An 'opia' is a condition of sight, or the ambiguous intensity of looking someone in the eye, which can feel simultaneously invasive and vulnerable—pupils glittering, opaque and endless. Opia re-contextualizes this function by building photographic and film/video installations that consider the Lacanian difference between the 'gaze' and the 'look'. Nuances of Japanese-American identity play a key role in Opia's ways of seeing and the place from which they speak. There is overlap, crossing of oceans, borders––fragmented memories of war are built into imagination. The performativity of nationalism and domesticity are disassembled to create new narratives. Projections transform into fantasy, ruminating in the unfamiliar. To forget is the only way to remember.
Opia response:
We take pictures so we can forget.
The street signal on 1st & Central in Little Tokyo foreshadows the necessity to stop, as people and cars move to their destinations. Streetcar tracks and overhead wires guide each passenger to their next stop. We see boater hats, fedoras and ducktail hairstyles––wide-collared shirts and long slacks fill the frame––a peephole into a warm day downtown in the City of Angels. There are beautiful brick buildings that house small businesses, including a drug store on the corner with a small cigar shop. The independent department store provides the community with textile goods and other necessities, while the money loan shop supports the growing economy of this immigrant community. The Silver Star Furnishing Rooms and Hotels offer shelter to people arriving into the U.S. and Los Angeles for the first time. The tower of LA City Hall exudes a panopticon-like gaze in the background and there are no visible clouds in the sky.

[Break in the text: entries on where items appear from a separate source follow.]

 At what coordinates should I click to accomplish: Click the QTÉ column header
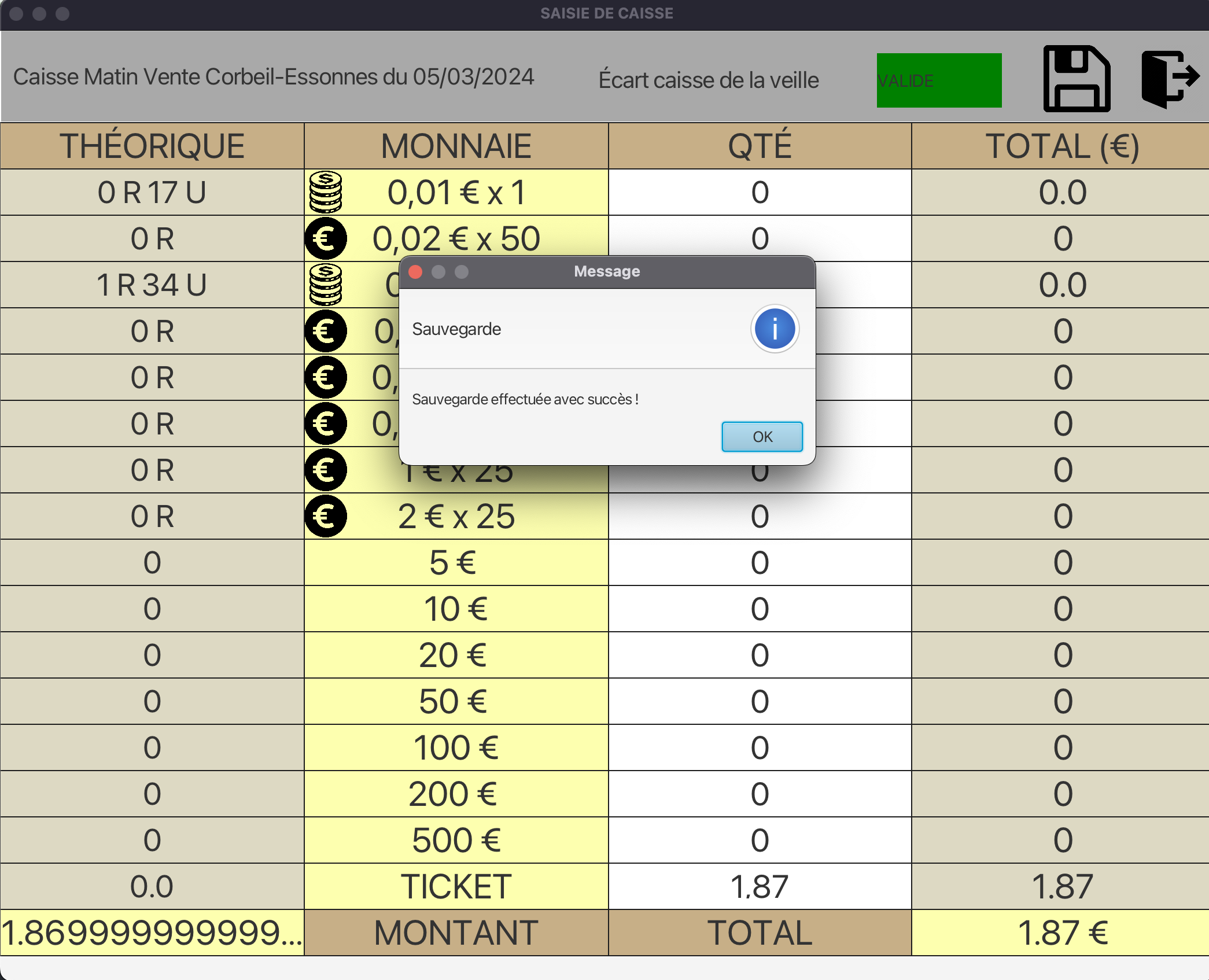coord(759,145)
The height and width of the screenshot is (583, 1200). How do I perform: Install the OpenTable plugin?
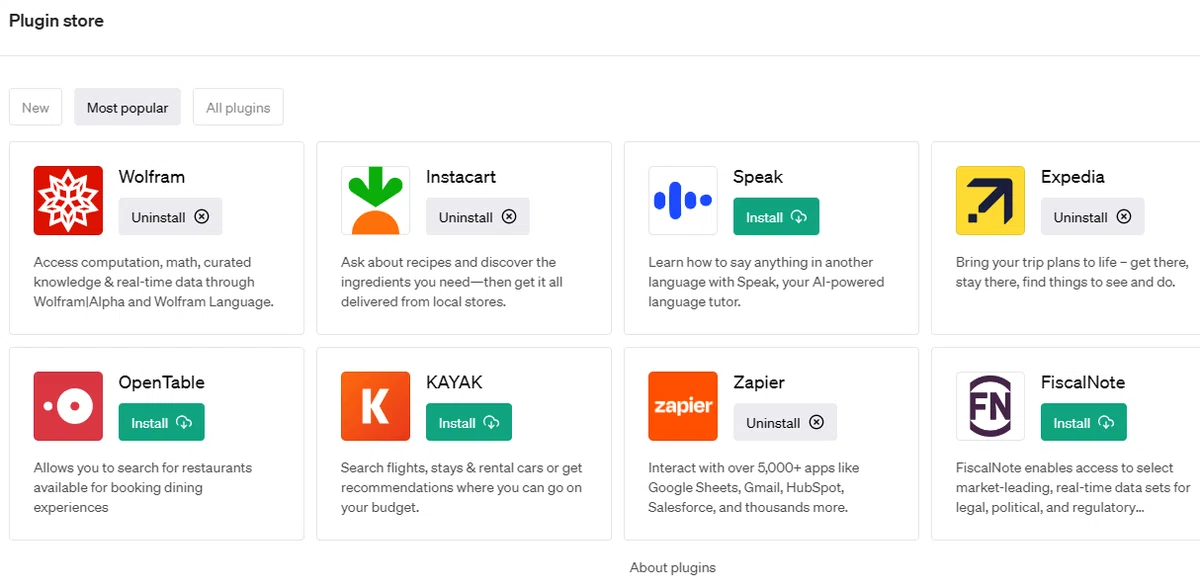[x=161, y=422]
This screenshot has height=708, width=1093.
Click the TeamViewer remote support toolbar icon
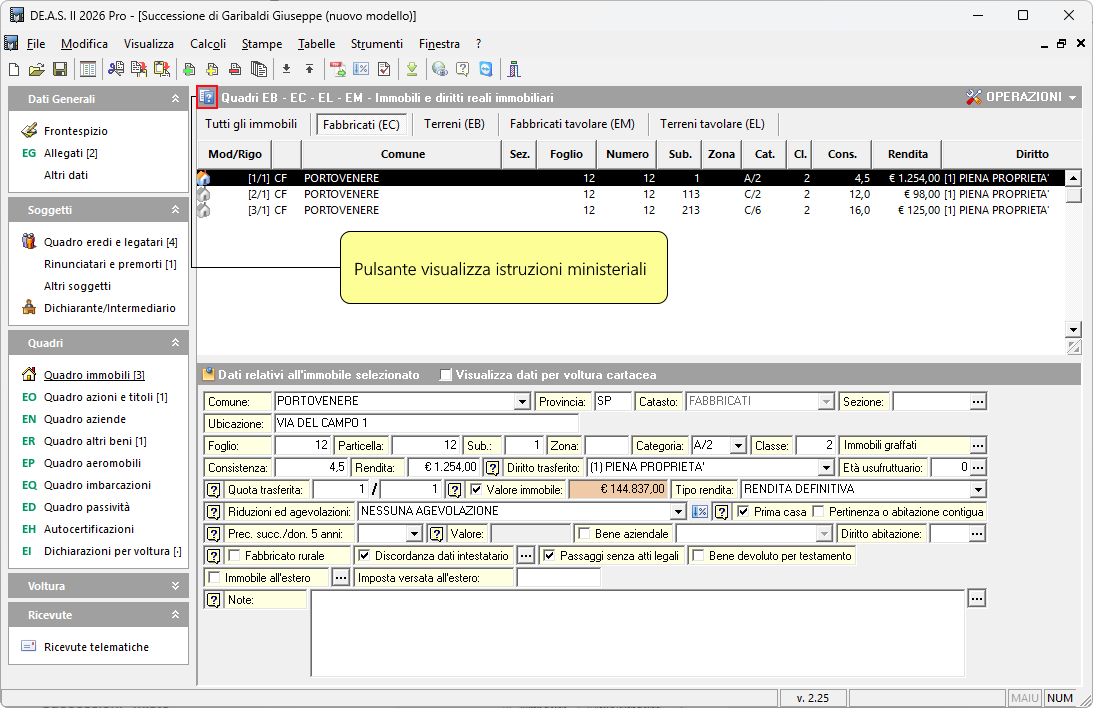click(486, 69)
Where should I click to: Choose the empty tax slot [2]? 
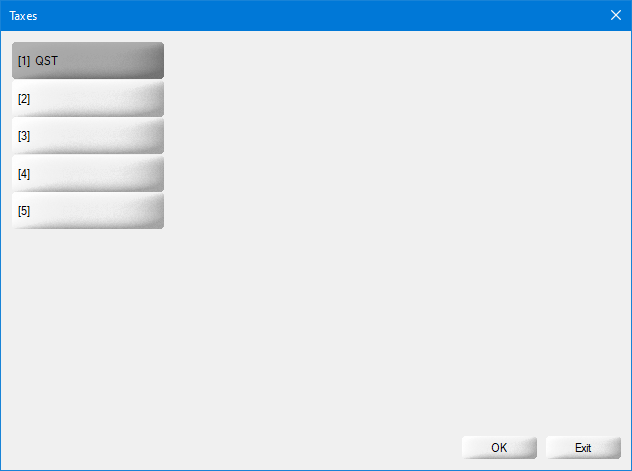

What existed before the community of Little Tokyo? What can’t we recollect?
The collective memory and erasure encapsulated within this pre-WWII image by Toyo Miyatake holds both a moment of reflection and an obscured intangibility. A fleeting frame of time recognizes the many histories and landscapes that have existed before us, and offers a glimpse into what might endure long after we leave. As small businesses change and large developments loom, it has only become more imperative that we unpack the many historical communities we draw strength from in our present day neighborhoods––whether it's the native Tongva people, the African-American community of Bronzeville, or Japanese Americans currently living and working in Little Tokyo. The historically grounded migrant ethos of this city and community at large has become obfuscated by layers of change, gentrification and development.
How might we remember and honor the multiplicity of histories in Little Tokyo?